Что касается Лиз Трасс, то автор статьи очень удачно заметил, что “ее единственным достижением было то, что после ее прихода Джонсон стал выглядеть образцом рассудительности”.

После Лиз Трасс вновь наступил черед компромиссной фигуры – технократа Риши Сунака. По сути, он очередной “золотой мальчик”, сделавший головокружительную карьеру на деньги тестя.

При этом Сунак отнюдь не впечатлил британцев своей работой на посту Канцлера Казначейства [министра финансов]. В подтверждение этого тезиса приведем весьма показательный факт, который говорит о том, что плохая память – сегодняшняя отличительная черта любого электората.

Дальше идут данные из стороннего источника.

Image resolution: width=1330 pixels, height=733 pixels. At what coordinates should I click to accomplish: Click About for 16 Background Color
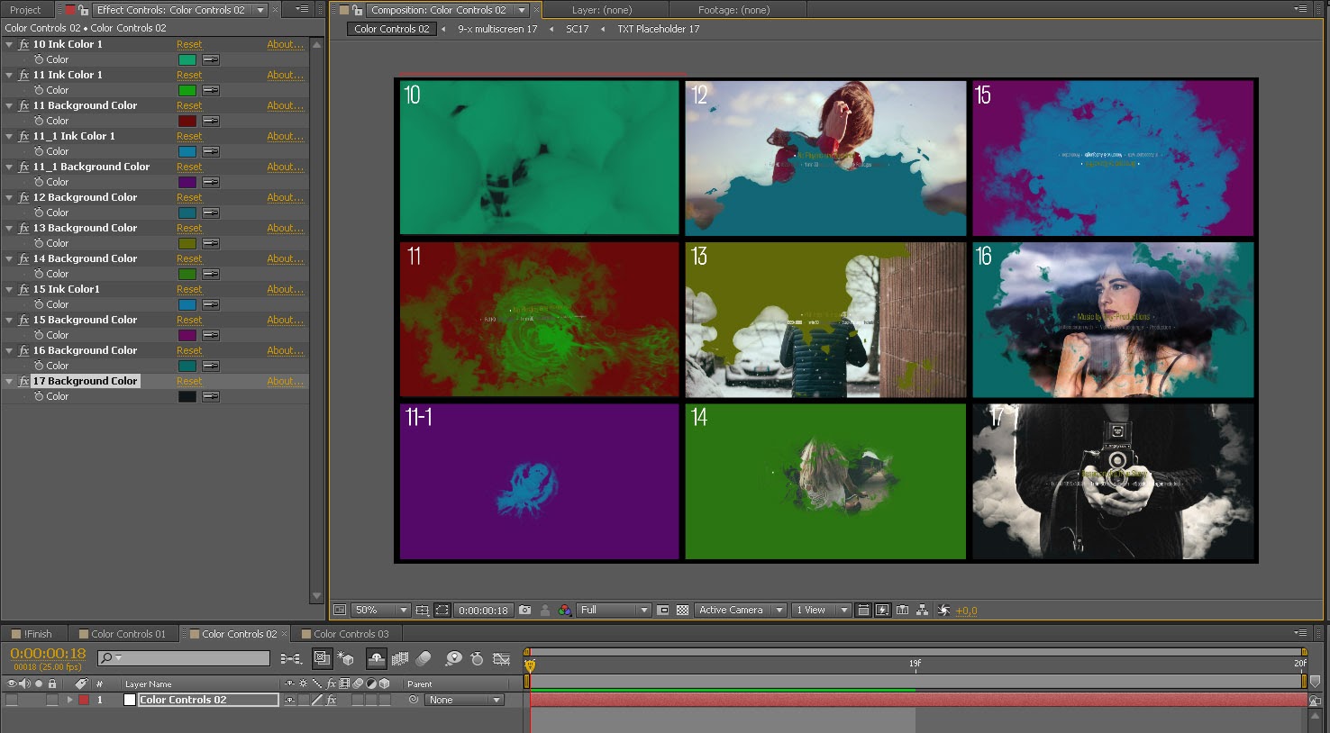(285, 351)
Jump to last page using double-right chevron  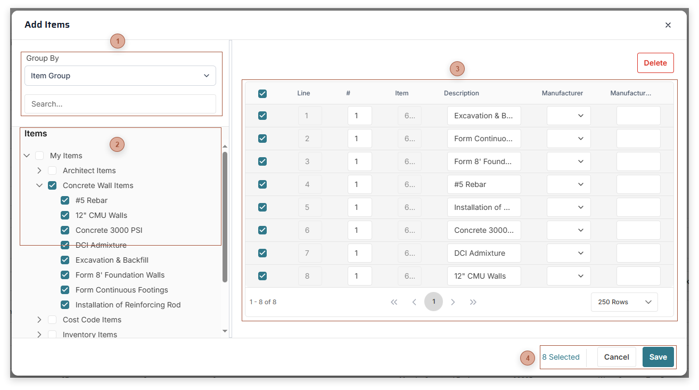473,302
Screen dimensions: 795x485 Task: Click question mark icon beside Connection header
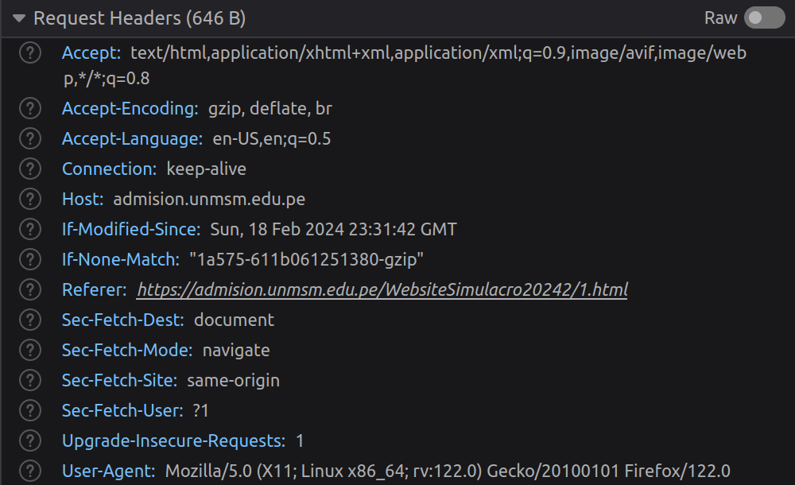click(29, 169)
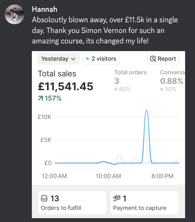Click the payment hand icon beside 1

117,198
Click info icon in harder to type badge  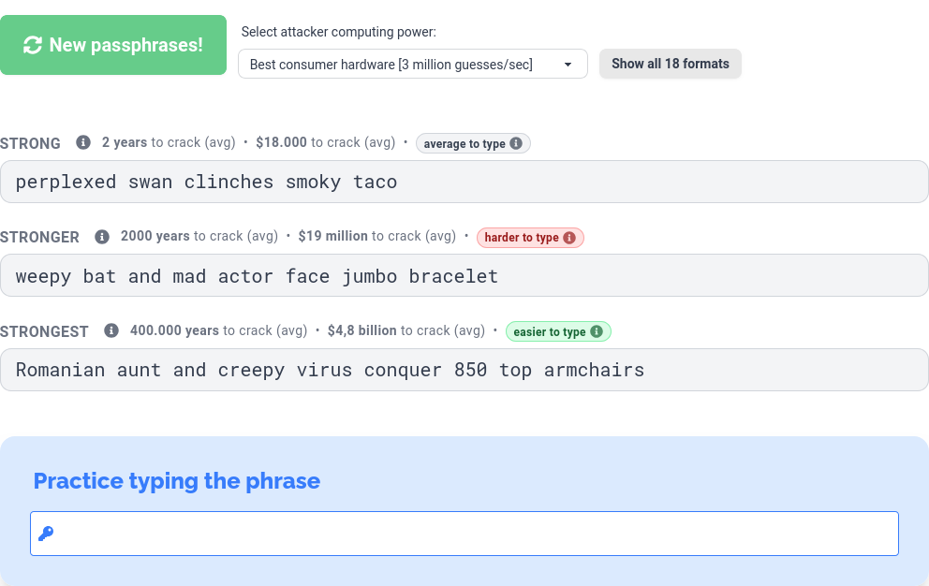tap(569, 238)
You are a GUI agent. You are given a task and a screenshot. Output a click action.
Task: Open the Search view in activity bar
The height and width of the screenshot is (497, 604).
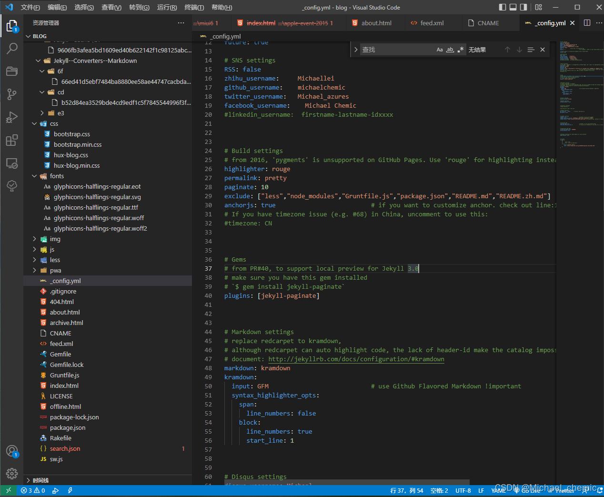pos(12,48)
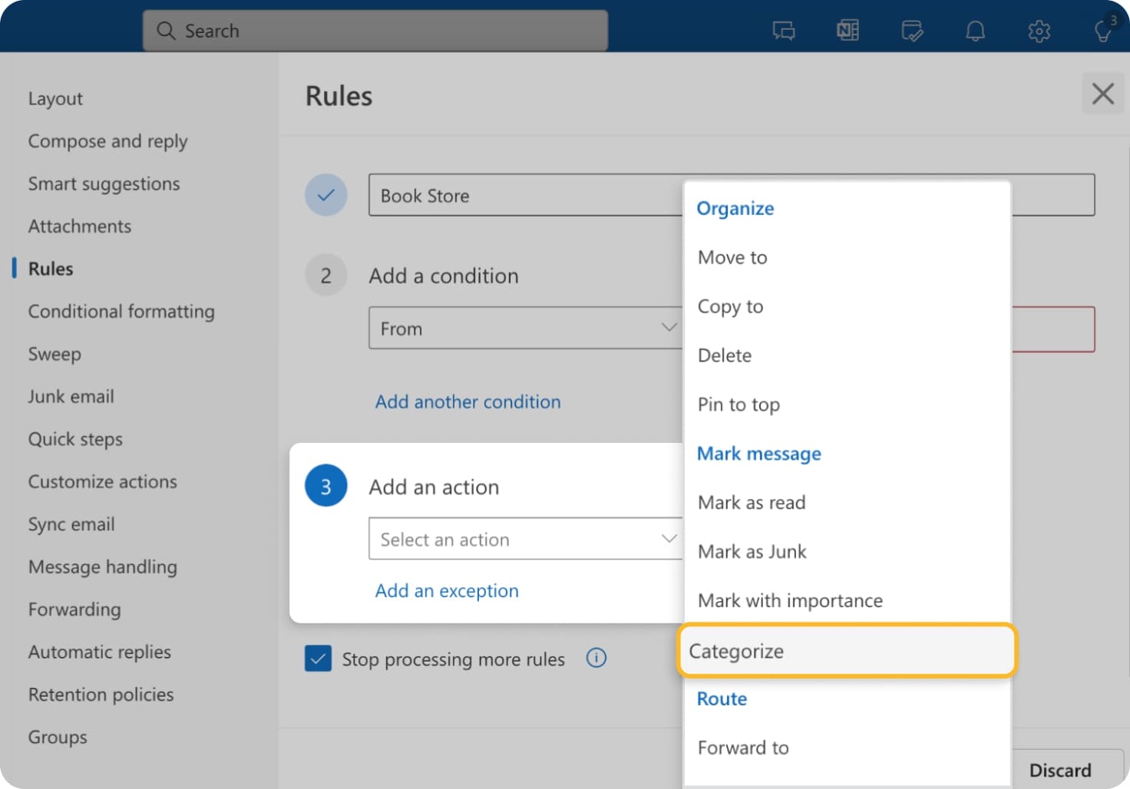Open the OneNote icon in top bar
1130x789 pixels.
(848, 31)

В первом опросе YouGov после избрания Сунака лидером партии, на просьбу оценить работу Риши Сунака на посту канцлера Казначейства, 53% британцев ответили, что он хорошо справлялся с этой работой и только 28% – плохо. Однако, в последнем опросе, когда г-н Сунак еще занимал свой пост в Кабинете Джонсона, 44% британцев считали, что он плохо справляется со своей работой и только 22% – хорошо.